Gao Xiaomei (高小玫; born March 1961) is a Chinese materials scientist, senior engineer, and politician. A native of Weinan, Shaanxi, she joined the Revolutionary Committee of the Chinese Kuomintang (RCCK) in February 1988 and began her professional career in August 1982. She is currently a member of the Standing Committee of the 14th Chinese People's Political Consultative Conference.

== Biography ==
Gao Xiaomei received her undergraduate education in metal materials and heat treatment at Xi'an Jiaotong University, graduating in July 1982. She subsequently worked at the Sunan Coal Machinery Factory in Jiangsu before pursuing graduate studies at the former Beijing Iron and Steel Institute, now University of Science and Technology Beijing, where she earned a master's degree in metal materials and heat treatment in 1986. She later completed a doctorate in engineering in the same discipline at the University of Science and Technology Beijing in December 1997.

Gao began her professional career in research and engineering at the Shanghai Iron and Steel Research Institute, where she served as deputy director of a research center and attained the rank of senior engineer. She later entered municipal economic administration, holding successive positions within the Shanghai Municipal Economic Commission, including deputy director of the Investment and Technological Transformation Division. From 2002 to 2006, she served as Chief Engineer of Shanghai Building Materials Group Corporation and was recognized as a professor-level senior engineer.

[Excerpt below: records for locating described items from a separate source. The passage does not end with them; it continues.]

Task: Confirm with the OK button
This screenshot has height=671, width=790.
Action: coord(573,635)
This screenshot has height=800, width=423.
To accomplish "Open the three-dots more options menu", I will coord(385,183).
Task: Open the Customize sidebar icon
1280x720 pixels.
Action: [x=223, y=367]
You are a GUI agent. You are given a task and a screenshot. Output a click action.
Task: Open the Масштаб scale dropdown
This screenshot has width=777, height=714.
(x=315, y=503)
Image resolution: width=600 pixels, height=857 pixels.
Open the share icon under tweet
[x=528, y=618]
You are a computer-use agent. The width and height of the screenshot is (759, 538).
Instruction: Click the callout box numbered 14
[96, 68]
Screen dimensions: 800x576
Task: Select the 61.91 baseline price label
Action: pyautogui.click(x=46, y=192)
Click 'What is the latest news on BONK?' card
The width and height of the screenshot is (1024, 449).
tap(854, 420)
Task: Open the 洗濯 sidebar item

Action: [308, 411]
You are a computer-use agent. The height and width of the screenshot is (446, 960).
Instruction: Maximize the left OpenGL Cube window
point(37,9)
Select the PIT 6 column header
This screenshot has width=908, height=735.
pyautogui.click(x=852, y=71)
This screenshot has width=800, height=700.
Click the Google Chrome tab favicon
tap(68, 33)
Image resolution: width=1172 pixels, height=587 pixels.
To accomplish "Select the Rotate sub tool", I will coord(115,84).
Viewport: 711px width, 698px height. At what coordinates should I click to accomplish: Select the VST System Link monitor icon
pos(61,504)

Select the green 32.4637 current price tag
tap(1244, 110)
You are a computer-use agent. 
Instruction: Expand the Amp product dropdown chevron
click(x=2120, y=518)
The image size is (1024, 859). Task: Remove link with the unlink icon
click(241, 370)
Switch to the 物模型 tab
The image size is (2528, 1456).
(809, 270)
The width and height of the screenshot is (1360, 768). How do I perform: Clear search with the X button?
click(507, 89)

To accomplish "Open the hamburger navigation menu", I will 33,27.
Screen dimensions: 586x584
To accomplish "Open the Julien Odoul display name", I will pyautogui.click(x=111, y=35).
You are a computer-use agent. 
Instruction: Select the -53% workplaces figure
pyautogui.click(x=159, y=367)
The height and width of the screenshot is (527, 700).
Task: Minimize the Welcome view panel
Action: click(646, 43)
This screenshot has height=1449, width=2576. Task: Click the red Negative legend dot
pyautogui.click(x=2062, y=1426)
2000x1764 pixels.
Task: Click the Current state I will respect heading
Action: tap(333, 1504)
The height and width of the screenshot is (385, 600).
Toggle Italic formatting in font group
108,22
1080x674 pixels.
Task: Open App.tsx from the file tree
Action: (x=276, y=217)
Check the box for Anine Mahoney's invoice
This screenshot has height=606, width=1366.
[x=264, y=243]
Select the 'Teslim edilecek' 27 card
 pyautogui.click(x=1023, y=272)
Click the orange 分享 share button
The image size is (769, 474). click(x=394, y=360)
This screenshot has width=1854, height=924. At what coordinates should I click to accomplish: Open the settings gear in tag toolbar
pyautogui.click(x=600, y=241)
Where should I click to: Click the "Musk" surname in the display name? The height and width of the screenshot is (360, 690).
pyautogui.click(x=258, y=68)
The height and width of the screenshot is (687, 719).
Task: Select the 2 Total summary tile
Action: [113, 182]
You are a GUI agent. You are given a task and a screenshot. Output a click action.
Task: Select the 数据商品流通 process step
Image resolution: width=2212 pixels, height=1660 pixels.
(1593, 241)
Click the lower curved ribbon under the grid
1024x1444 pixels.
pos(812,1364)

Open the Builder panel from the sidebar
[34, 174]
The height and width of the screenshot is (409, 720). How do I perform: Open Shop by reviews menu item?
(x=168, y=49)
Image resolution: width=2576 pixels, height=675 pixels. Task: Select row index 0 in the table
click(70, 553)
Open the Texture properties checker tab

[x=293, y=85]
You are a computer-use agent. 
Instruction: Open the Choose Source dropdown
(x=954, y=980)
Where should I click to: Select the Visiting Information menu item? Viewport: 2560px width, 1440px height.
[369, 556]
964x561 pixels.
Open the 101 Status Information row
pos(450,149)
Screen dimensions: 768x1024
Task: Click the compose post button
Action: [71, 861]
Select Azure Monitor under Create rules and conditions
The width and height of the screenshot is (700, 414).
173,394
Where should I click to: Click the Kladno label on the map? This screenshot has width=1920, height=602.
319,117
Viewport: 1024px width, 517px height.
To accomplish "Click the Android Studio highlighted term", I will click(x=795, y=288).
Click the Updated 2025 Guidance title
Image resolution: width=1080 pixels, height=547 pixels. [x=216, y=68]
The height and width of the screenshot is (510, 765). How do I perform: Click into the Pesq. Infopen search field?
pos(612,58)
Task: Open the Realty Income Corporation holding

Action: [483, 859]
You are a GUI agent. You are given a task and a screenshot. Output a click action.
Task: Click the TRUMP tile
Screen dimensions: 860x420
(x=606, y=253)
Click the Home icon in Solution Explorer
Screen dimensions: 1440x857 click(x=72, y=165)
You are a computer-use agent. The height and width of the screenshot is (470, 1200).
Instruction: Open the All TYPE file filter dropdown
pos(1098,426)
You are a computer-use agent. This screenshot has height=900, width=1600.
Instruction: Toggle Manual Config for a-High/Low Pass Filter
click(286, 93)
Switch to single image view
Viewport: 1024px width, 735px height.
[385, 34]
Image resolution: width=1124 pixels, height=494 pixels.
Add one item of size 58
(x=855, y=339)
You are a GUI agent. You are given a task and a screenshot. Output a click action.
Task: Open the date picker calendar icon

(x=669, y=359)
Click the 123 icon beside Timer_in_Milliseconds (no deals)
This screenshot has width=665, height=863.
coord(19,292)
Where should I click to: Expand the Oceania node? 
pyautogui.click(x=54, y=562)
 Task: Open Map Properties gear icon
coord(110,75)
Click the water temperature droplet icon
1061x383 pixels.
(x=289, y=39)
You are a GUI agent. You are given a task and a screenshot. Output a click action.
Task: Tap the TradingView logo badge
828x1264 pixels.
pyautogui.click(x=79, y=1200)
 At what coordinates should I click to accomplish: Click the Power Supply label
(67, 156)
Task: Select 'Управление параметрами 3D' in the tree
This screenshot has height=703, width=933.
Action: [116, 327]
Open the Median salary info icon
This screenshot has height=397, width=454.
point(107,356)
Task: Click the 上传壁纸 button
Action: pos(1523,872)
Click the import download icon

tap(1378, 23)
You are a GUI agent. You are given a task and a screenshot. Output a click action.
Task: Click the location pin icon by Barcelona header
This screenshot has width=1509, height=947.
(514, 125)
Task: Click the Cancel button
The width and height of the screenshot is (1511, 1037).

Her political career advanced after 2006, when she became Vice Chairperson of the Shanghai Municipal Committee of the RCCK and deputy director of the Shanghai Intellectual Property Office. She was later elected Chairperson of the RCCK Shanghai Municipal Committee and subsequently served as a Standing Committee member and Vice Chairperson of the Central Committee of the RCCK. From 2008 to 2017, she served as Vice Chairperson of the Shanghai Municipal Committee of the Chinese People's Political Consultative Conference and concurrently as Vice Chairperson of the Shanghai Association for Science and Technology.

Since 2018, Gao has served in national-level consultative and legislative roles, including as a Vice Chairperson of the Standing Committee of the Shanghai Municipal People's Congress and as a Vice Chairperson of the Social and Legal Affairs Committee of the 13th CPPCC National Committee. She is currently a Standing Committee member of the 14th CPPCC National Committee.